WORK ITEM: Only the lines from the one containing "Instruction: Select the" through the last line of the data below belong in your answer, copied exactly and without pictures.

Saved data entries:
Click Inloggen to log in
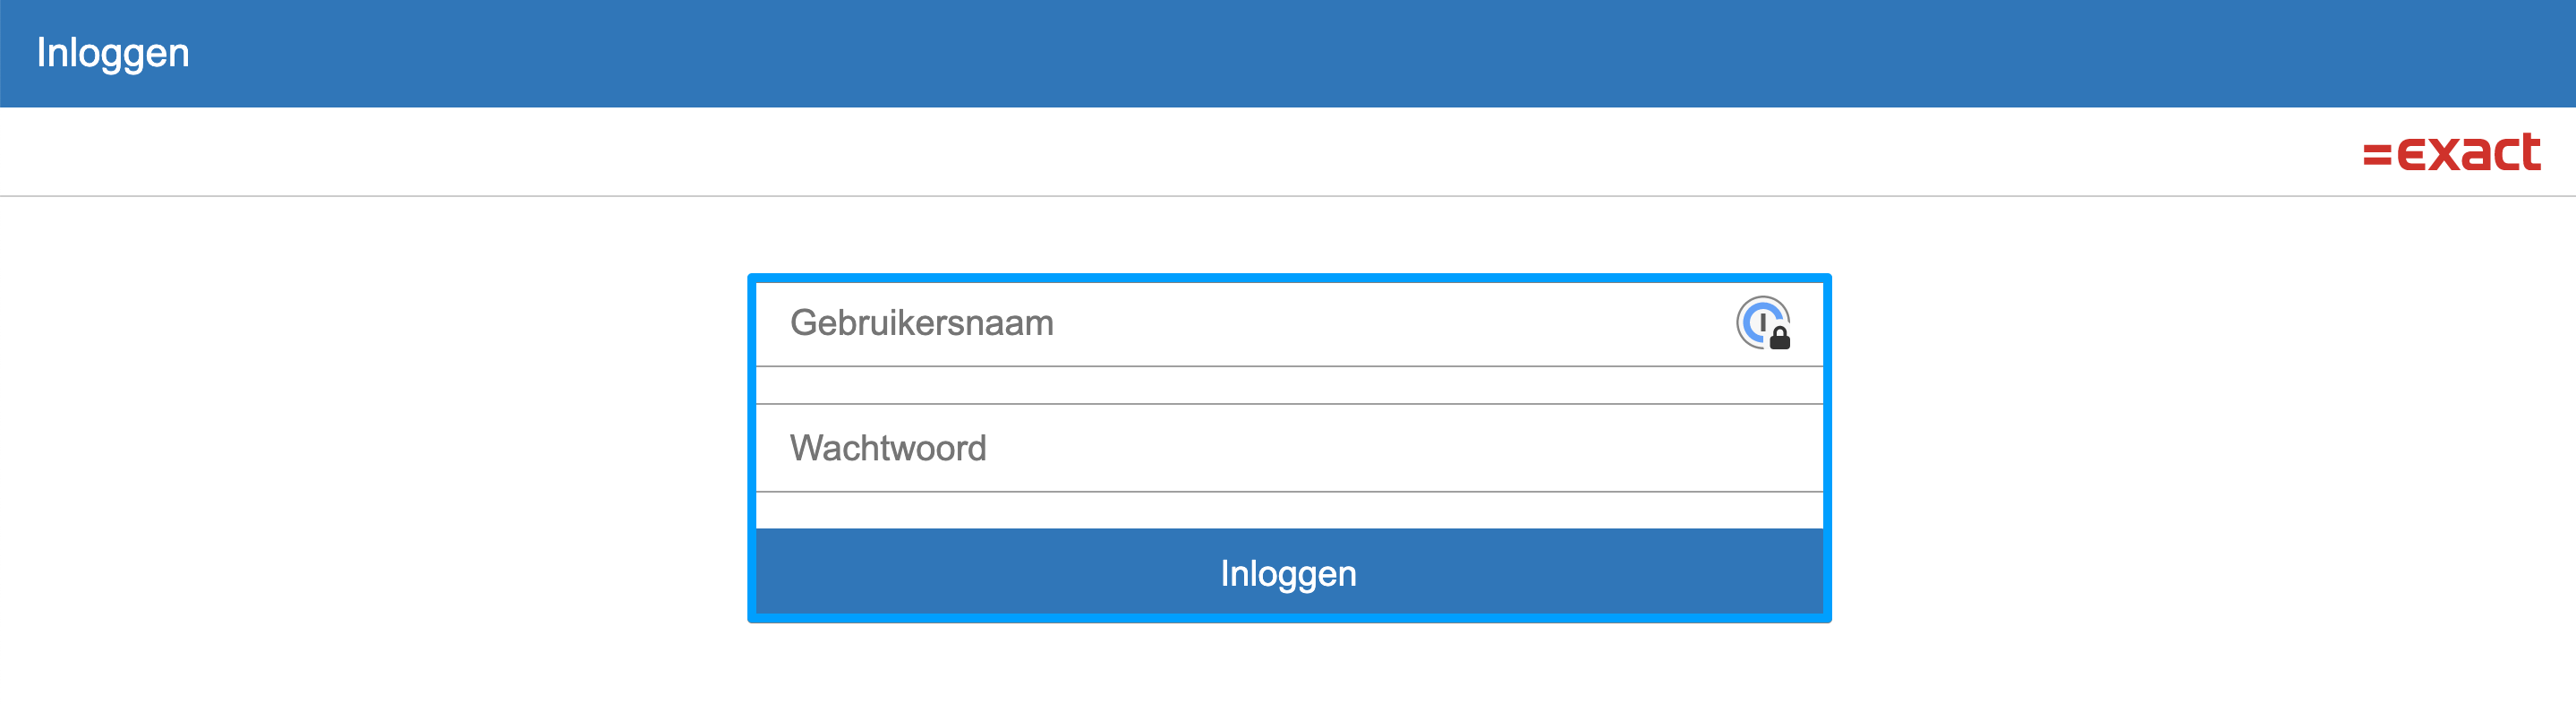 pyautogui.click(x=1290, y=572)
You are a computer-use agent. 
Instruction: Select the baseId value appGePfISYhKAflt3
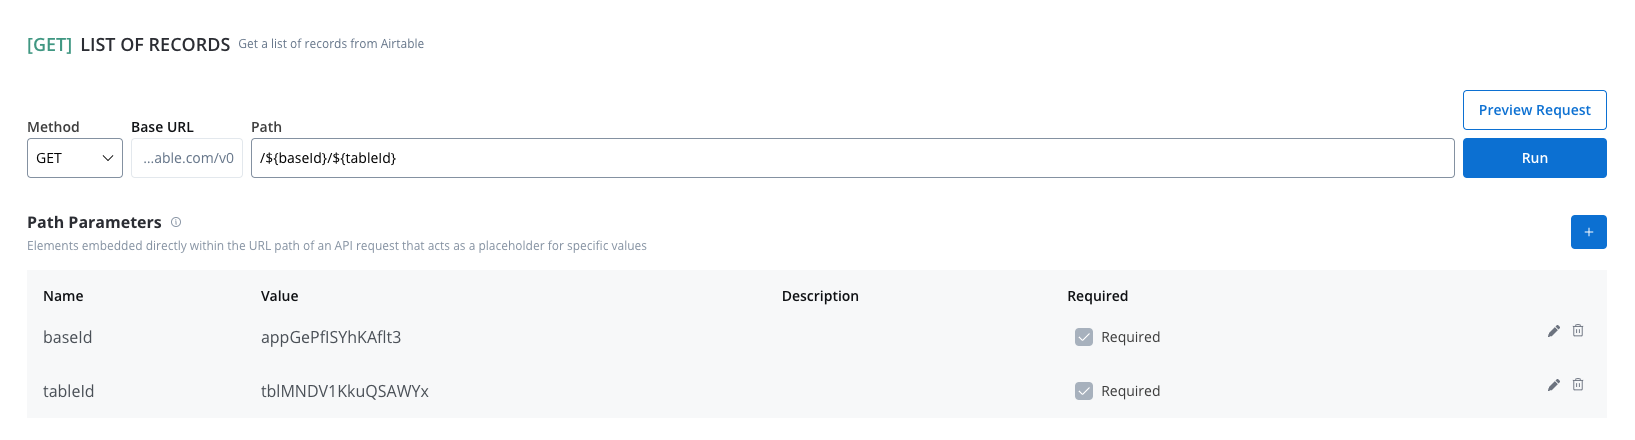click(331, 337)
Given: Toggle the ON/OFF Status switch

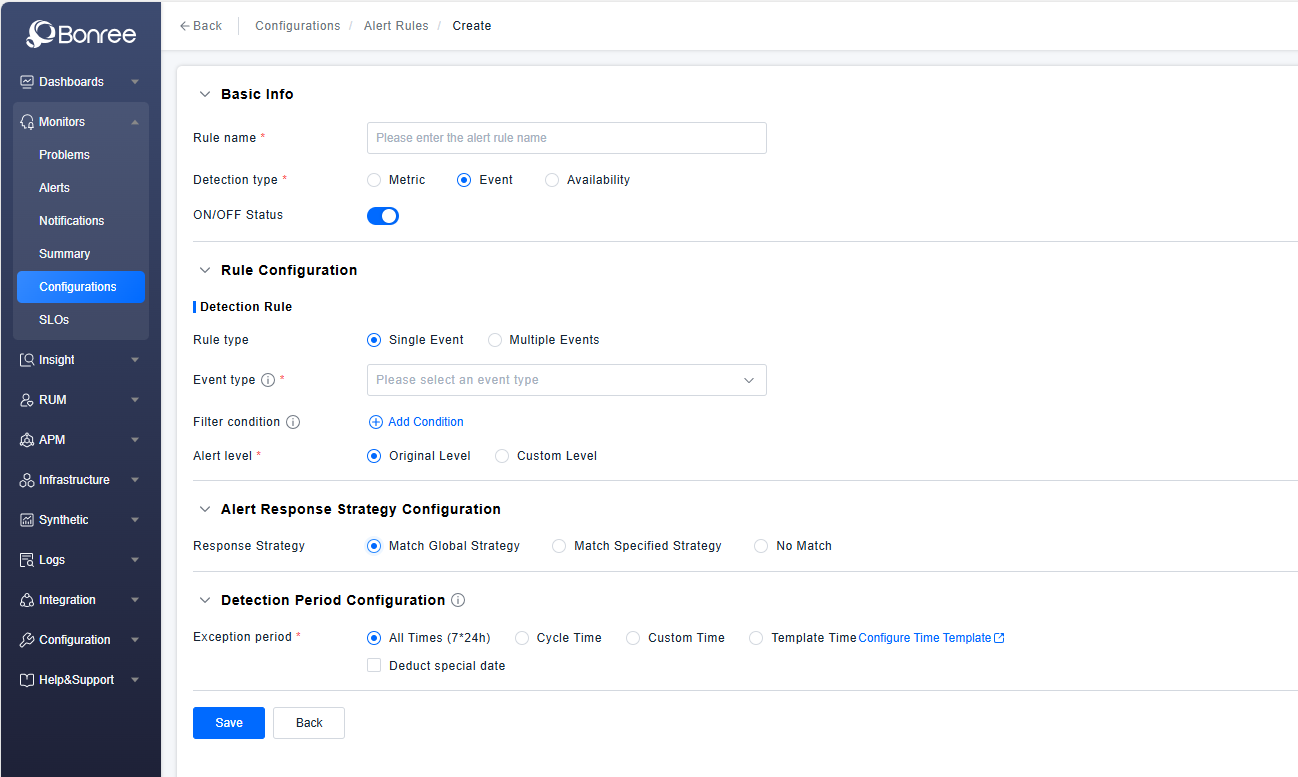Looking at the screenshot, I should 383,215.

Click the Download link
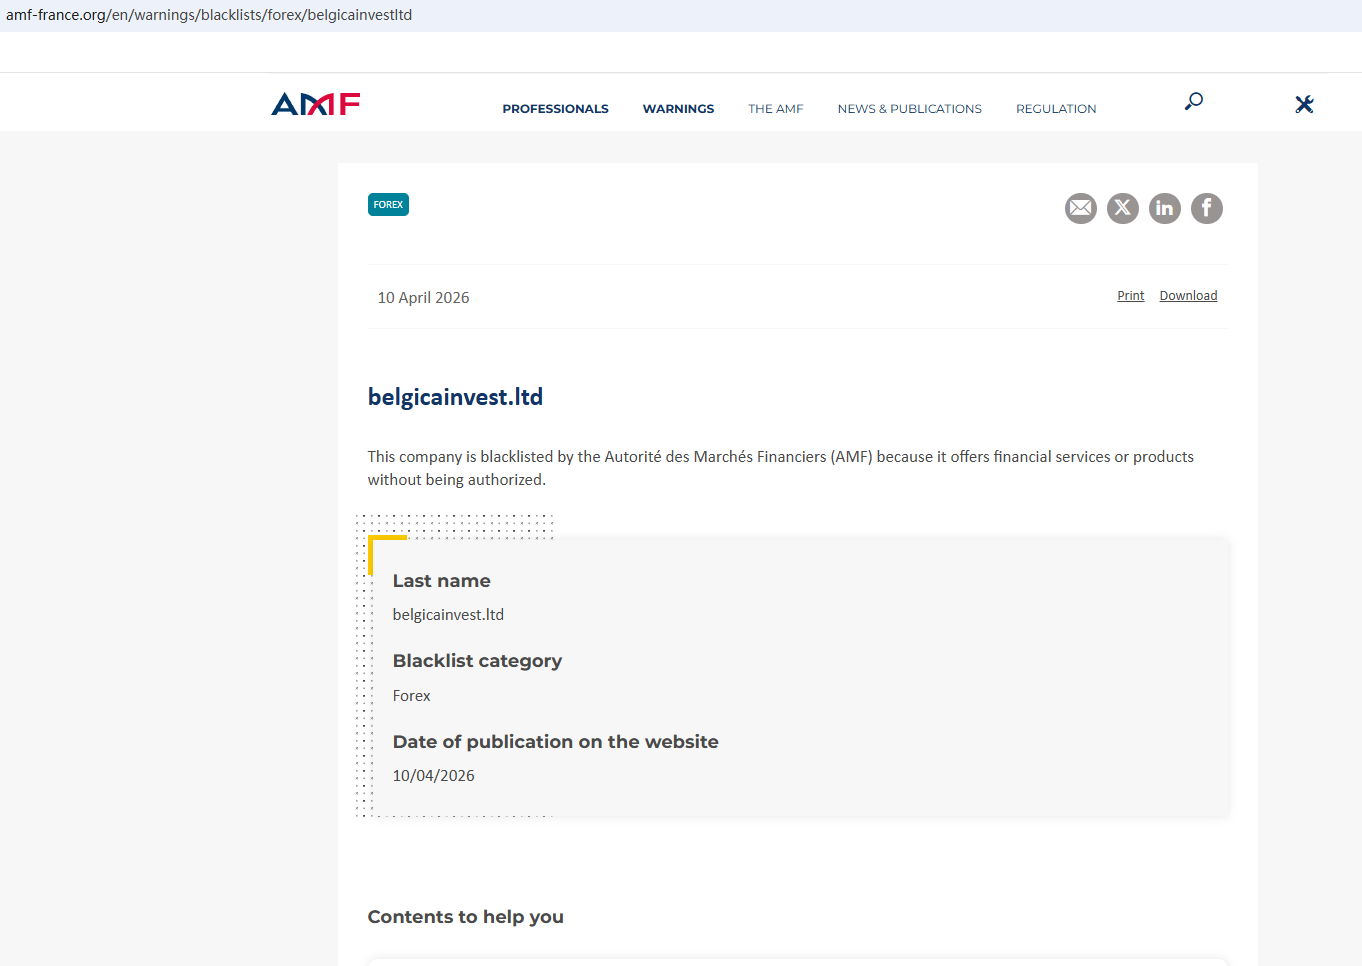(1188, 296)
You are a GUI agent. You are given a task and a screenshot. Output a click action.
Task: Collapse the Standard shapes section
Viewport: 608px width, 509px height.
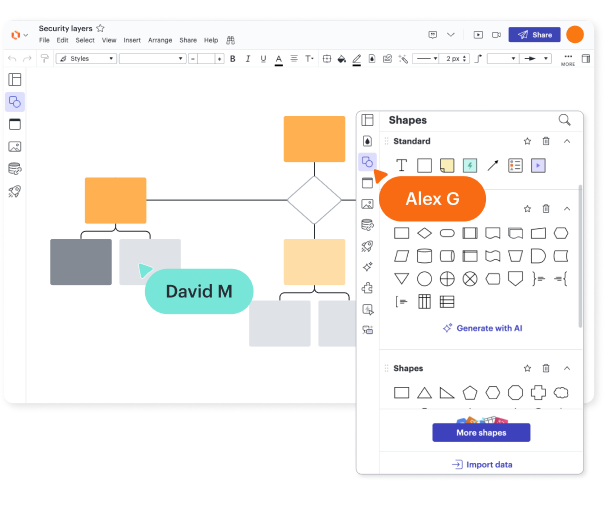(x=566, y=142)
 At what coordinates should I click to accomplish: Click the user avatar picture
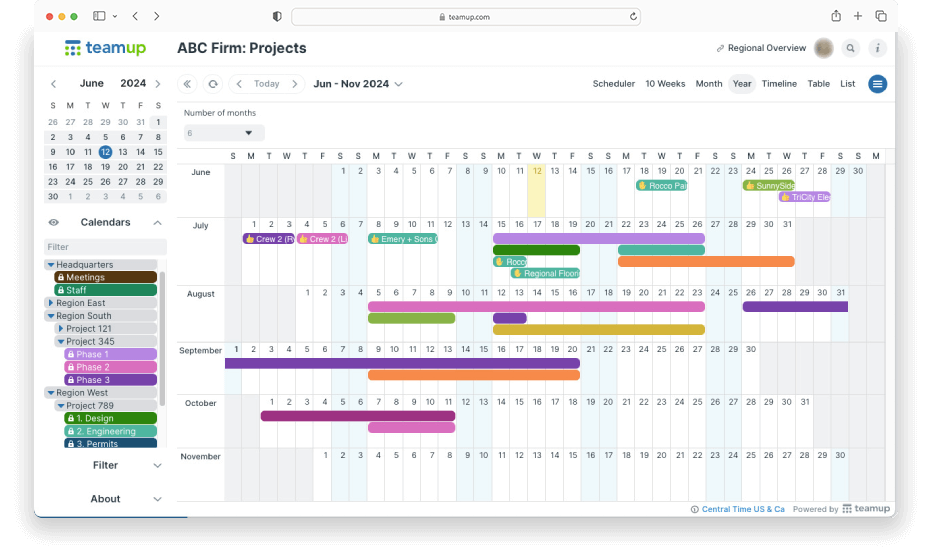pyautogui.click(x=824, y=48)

ANSWER FOR THIS EXERCISE:
Instruction: Select the baseId value appGePfISYhKAflt3
click(331, 337)
Given: Toggle the ON/OFF Status switch

Looking at the screenshot, I should 383,215.

Click the Download link
(1188, 296)
You are a GUI agent. You are given a task and a screenshot. Output a click action.
Task: Collapse the Standard shapes section
Viewport: 608px width, 509px height.
(x=566, y=142)
 At what coordinates should I click to accomplish: Click the user avatar picture
pyautogui.click(x=824, y=48)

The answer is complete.